* _PROBLEM REQUIREMENTS_
Every line of the data below should be written out word for word.

Records from a collection:
----------

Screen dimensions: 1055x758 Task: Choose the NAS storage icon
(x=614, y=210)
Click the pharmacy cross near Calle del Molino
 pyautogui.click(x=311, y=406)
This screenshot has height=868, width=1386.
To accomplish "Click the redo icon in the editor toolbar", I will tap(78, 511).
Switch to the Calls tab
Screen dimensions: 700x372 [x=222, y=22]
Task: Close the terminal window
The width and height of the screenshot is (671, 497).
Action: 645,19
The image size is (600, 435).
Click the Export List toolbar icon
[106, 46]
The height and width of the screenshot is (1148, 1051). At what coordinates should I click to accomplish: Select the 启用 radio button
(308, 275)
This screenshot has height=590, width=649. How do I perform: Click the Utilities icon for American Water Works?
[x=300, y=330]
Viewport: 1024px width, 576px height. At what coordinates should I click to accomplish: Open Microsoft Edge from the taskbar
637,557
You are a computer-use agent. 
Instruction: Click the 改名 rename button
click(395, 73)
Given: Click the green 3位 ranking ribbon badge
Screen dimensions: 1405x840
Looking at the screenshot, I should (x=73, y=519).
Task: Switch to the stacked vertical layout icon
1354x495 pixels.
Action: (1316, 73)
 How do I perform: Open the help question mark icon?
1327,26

----------

* _RESPONSE BOX_
Screen dimensions: 1055x758 Task: Choose the NAS storage icon
(x=614, y=210)
Click the pharmacy cross near Calle del Molino
 pyautogui.click(x=311, y=406)
This screenshot has height=868, width=1386.
To accomplish "Click the redo icon in the editor toolbar", I will tap(78, 511).
Switch to the Calls tab
Screen dimensions: 700x372 [x=222, y=22]
Task: Close the terminal window
The width and height of the screenshot is (671, 497).
Action: 645,19
The image size is (600, 435).
Click the Export List toolbar icon
[106, 46]
The height and width of the screenshot is (1148, 1051). At what coordinates should I click to accomplish: Select the 启用 radio button
(308, 275)
This screenshot has height=590, width=649. How do I perform: Click the Utilities icon for American Water Works?
[x=300, y=330]
Viewport: 1024px width, 576px height. At what coordinates should I click to accomplish: Open Microsoft Edge from the taskbar
637,557
You are a computer-use agent. 
Instruction: Click the 改名 rename button
click(395, 73)
Given: Click the green 3位 ranking ribbon badge
Screen dimensions: 1405x840
Looking at the screenshot, I should (x=73, y=519).
Task: Switch to the stacked vertical layout icon
1354x495 pixels.
Action: (1316, 73)
 How do I perform: Open the help question mark icon?
1327,26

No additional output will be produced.